#### WORK ITEM
Below are records. Count every line containing the word "computer" and give the number alone.

(SUPPLIED DATA)

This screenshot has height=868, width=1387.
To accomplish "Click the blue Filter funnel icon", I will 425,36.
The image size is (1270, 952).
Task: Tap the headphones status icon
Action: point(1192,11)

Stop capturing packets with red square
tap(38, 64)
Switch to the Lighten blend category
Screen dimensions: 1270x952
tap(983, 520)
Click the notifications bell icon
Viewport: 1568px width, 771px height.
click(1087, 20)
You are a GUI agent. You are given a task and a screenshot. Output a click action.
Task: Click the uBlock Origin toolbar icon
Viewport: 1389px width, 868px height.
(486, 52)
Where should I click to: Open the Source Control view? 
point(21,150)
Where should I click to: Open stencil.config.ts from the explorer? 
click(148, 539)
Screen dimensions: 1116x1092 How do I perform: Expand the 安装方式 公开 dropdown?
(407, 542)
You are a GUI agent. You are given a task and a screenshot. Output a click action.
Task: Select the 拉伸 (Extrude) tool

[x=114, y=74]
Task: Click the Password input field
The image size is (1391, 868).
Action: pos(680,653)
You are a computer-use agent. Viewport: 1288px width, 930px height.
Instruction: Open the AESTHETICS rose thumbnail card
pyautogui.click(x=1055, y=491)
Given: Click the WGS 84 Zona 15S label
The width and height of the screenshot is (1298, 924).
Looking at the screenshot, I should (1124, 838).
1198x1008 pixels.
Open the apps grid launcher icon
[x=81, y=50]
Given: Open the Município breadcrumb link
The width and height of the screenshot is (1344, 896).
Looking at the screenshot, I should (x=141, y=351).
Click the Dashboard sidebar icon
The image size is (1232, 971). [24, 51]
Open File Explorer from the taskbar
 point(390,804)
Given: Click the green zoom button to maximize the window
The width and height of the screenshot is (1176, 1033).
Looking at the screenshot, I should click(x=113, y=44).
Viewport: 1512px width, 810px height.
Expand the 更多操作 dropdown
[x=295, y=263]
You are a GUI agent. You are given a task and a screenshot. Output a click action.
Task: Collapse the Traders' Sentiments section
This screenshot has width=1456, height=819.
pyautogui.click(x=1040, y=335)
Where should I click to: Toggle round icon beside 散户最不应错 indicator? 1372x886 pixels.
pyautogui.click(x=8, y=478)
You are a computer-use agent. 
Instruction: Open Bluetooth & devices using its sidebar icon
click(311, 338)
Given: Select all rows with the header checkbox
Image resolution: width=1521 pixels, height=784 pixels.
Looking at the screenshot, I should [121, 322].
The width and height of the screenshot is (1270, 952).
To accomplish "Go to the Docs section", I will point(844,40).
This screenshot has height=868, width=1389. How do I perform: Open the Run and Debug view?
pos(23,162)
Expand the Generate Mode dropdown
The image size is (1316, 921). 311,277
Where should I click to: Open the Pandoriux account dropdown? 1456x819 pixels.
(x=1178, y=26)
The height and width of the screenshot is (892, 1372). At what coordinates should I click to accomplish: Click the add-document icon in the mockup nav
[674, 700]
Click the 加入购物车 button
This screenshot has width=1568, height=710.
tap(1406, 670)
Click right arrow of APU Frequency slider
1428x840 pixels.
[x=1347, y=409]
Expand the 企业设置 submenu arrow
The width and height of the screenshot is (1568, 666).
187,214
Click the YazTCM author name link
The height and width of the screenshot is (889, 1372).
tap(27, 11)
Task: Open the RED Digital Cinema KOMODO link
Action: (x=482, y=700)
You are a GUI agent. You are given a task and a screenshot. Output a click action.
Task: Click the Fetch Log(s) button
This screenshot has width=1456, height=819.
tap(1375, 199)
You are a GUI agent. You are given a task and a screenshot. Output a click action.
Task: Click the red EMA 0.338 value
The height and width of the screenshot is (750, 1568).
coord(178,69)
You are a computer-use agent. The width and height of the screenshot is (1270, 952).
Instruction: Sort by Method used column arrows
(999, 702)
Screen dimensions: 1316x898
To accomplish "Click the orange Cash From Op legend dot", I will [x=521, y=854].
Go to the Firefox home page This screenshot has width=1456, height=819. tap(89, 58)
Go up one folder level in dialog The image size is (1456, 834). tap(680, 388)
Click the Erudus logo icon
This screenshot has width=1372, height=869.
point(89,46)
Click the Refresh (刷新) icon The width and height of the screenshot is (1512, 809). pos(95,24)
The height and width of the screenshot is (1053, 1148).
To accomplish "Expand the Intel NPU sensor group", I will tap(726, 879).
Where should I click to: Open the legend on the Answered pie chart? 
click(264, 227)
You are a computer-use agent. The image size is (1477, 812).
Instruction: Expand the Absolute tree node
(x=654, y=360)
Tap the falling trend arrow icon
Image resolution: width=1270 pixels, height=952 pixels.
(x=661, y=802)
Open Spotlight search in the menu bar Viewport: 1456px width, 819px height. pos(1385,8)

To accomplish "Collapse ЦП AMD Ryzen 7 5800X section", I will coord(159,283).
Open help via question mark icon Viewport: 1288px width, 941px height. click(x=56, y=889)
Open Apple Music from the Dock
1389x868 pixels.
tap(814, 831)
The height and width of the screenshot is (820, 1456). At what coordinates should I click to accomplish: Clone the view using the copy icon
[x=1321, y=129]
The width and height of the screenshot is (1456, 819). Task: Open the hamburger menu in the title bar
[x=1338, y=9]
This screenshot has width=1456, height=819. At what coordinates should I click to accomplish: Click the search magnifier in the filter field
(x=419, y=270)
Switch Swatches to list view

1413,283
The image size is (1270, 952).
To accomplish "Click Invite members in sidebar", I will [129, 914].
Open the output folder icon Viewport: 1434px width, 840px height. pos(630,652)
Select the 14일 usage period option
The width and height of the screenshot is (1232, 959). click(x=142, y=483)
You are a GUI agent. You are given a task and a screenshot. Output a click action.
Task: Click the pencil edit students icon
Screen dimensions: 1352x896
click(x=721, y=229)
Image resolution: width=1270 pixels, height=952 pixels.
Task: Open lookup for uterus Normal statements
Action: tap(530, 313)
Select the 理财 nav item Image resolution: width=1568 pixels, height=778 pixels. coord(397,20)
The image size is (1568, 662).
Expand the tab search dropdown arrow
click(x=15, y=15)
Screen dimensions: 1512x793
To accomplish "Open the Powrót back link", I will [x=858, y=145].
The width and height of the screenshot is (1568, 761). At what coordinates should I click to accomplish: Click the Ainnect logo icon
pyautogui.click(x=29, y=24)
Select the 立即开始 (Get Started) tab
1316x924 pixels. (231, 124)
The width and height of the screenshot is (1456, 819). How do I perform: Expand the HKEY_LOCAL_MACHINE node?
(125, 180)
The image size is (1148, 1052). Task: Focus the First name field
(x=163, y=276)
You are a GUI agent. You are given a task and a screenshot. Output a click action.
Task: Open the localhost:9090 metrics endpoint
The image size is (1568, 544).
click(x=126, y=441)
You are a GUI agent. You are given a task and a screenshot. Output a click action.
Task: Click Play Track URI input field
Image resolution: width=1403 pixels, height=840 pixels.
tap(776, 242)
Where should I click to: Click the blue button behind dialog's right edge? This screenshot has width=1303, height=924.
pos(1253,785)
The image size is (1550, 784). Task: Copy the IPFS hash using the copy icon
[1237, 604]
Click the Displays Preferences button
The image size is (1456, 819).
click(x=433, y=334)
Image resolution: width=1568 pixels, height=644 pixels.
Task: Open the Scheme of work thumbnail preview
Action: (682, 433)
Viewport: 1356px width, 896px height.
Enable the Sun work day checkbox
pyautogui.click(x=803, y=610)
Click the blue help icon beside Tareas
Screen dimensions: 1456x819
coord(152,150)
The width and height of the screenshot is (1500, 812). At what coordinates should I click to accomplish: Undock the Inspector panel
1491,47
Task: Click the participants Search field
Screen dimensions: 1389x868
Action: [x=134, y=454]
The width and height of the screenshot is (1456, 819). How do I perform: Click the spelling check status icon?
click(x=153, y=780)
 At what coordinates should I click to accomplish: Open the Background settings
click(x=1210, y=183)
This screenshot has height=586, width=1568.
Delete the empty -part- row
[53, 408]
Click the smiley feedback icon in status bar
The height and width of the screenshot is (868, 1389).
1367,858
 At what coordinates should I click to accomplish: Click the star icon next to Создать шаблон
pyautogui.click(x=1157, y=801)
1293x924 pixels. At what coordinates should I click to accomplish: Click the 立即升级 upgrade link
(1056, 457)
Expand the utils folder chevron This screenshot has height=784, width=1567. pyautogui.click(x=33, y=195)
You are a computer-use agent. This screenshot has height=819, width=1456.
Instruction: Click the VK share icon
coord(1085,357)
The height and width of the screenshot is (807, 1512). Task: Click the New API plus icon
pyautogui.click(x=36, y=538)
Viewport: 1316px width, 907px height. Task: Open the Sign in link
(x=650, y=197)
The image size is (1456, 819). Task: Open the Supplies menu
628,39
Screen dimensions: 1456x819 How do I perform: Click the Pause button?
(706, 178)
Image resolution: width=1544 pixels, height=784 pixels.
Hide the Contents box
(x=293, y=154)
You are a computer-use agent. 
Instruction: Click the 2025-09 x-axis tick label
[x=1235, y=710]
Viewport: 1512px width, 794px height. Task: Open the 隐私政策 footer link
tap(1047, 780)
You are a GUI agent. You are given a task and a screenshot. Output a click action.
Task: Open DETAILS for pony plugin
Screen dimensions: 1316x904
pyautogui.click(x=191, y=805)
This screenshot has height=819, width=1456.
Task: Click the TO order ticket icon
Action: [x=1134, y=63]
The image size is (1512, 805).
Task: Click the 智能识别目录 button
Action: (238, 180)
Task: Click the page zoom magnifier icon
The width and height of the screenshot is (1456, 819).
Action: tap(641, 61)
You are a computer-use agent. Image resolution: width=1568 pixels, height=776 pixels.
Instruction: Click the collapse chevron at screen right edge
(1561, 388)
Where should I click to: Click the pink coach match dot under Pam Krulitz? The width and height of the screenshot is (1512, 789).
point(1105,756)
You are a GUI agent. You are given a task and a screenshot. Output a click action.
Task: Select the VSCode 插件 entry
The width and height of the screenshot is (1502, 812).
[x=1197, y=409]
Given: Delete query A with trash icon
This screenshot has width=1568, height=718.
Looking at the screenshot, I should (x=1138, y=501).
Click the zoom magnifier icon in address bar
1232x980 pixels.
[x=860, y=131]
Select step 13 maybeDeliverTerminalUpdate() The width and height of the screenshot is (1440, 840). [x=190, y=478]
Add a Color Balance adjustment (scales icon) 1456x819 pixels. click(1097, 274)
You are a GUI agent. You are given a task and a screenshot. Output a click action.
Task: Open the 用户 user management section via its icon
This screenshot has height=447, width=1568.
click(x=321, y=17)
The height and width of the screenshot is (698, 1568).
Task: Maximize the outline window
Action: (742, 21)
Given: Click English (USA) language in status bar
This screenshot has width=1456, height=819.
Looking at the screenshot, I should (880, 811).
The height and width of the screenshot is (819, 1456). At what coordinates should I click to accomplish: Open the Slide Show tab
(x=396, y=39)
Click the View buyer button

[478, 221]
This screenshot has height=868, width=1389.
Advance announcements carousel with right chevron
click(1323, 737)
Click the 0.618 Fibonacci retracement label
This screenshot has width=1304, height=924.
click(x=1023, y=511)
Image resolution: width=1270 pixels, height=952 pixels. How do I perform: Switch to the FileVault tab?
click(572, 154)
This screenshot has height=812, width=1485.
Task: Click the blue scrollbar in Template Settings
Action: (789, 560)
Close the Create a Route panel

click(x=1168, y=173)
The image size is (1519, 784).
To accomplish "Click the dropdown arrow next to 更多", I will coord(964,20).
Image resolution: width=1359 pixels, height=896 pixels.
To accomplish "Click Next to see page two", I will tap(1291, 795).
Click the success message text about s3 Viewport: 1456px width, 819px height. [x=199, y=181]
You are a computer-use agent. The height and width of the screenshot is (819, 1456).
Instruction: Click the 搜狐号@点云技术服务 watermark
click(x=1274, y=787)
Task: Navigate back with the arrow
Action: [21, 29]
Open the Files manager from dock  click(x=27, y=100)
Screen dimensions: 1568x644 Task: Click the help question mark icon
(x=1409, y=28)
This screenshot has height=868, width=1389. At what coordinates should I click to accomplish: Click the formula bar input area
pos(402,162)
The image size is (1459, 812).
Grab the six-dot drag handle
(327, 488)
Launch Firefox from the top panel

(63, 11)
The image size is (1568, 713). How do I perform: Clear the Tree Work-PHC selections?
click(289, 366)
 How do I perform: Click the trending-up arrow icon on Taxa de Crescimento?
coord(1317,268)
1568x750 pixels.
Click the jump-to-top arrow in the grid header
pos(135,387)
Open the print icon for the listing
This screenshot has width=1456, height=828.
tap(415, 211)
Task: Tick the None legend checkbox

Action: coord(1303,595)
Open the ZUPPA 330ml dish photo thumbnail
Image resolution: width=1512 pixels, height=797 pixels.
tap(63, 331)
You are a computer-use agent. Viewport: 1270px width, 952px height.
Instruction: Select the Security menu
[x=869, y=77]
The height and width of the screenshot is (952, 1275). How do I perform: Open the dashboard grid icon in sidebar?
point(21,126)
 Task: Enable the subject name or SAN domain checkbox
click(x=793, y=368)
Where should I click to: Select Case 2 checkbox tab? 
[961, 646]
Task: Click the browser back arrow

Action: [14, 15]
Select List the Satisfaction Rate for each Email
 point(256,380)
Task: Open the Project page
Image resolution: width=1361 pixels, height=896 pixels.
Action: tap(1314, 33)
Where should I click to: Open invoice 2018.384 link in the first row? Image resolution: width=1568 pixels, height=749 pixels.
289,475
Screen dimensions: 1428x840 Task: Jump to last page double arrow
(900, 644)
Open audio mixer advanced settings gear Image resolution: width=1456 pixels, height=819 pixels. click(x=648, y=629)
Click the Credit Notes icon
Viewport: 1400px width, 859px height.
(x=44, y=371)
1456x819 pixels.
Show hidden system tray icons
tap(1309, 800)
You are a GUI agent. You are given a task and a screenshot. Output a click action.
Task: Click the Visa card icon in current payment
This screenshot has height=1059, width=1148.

(End SUPPLIED DATA)

#### RESPONSE AREA
9